Once in a school French lesson, for a module in which we were asked to explain what there was dans ta région qui peut intéresser les touristes,  we had to explain what regional foods they could sample. With great enthusiasm I attempted to discuss the samphire du Norfolk — which no one else in the room had heard of, and which I then failed to explain adequately to the teacher. Now samphire is a little bit trendy — which is annoying because probably I could now get marks for talking about it, instead of being forced into discussing poisson-frites.

Samphire (you can say samfer if you are from Norfolk) is still hyper-regional: it grows on the salty mudflats on the coast of Norfolk, in north Wales, and in France (the word for it there seems to be salicorne or sometimes saint-pierre), but in the places where it grows it’s not confined to the menus of high-end restaurants. Growing up, I was encouraged to snap branches of it off when walking on the beach and just chew on it straight from the marshes, scraping the flesh off the woody stems with my teeth. It’s a wonderful plant to look at, like a miniaturised, knobbly, smooth-skinned saguaro cactus, and it can seem from a distance as thick as grass. It’s succulent, crunchy, and of course very salty.

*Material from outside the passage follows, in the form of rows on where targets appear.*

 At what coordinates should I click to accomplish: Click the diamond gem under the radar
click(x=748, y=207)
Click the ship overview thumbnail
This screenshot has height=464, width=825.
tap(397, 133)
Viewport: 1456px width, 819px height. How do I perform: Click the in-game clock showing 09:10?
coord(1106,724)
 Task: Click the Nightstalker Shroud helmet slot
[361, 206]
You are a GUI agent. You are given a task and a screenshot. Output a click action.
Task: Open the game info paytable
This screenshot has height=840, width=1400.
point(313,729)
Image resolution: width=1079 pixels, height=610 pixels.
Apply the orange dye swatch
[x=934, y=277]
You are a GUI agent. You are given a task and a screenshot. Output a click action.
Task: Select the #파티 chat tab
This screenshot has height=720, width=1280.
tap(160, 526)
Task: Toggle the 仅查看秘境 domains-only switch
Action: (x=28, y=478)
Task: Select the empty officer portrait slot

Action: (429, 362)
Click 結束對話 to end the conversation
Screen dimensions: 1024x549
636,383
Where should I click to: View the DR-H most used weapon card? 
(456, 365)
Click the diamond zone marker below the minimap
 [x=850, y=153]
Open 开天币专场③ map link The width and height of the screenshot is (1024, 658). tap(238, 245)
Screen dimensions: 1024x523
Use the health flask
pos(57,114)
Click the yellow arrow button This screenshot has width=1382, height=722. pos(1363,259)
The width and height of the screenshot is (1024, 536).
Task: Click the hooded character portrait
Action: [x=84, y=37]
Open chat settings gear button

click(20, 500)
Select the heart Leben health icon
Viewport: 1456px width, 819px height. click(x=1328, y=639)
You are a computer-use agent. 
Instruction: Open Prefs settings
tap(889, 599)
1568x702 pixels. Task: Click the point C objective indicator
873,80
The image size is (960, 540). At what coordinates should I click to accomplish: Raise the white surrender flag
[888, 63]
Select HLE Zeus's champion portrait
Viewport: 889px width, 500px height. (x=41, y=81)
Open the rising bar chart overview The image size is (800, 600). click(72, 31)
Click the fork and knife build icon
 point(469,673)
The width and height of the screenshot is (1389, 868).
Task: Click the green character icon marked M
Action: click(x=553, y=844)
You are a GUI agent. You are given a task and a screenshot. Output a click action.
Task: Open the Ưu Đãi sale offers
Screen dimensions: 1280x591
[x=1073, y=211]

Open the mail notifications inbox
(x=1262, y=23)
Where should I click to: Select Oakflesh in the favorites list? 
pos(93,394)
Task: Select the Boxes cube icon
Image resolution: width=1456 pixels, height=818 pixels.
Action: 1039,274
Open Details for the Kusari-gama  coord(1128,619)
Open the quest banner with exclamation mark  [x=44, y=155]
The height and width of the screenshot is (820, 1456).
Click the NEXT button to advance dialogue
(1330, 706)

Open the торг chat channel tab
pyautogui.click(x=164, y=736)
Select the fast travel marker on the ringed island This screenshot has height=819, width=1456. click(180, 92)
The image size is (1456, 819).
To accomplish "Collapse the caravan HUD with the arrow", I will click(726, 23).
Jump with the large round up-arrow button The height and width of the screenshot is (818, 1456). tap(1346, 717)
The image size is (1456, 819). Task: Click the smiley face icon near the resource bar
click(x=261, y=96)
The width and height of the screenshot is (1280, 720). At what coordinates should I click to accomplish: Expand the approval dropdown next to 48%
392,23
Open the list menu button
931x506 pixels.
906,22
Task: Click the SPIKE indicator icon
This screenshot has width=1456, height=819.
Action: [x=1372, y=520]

It has a long history and even shows up in King Lear — in the scene where Edgar is pretending to the blind Gloucester that they are on the edge of a cliff, he adds in a samphire-picker to make the description more convincing:

Come on, sir; here’s the place: stand still. How fearful
And dizzy ’tis, to cast one’s eyes so low!
The crows and choughs that wing the midway air
Show scarce so gross as beetles: half way down
Hangs one that gathers samphire, dreadful trade!

This is rock samphire, a slightly different species from the marsh samphire which is usually available. But gathering samphire can still be “dreadful” — it likes deep mud.

Misinformation on cooking it is rife. I’ve seen instructions to cook it for ten minutes, which is far too long; five should be enough. Classically, you treat it like asparagus — dip it in melted butter, with a poached egg on the side. The one thing you don’t want to add is more salt in any form. The texture starts to deteriorate if you keep it too long after picking, and leaving it in fresh water too long will make it go slimy. It is sometimes billed as “sea asparagus”, “poor man’s asparagus”,  or even “sea beans”. It is hardly comparable and except on the coast by no means cheap.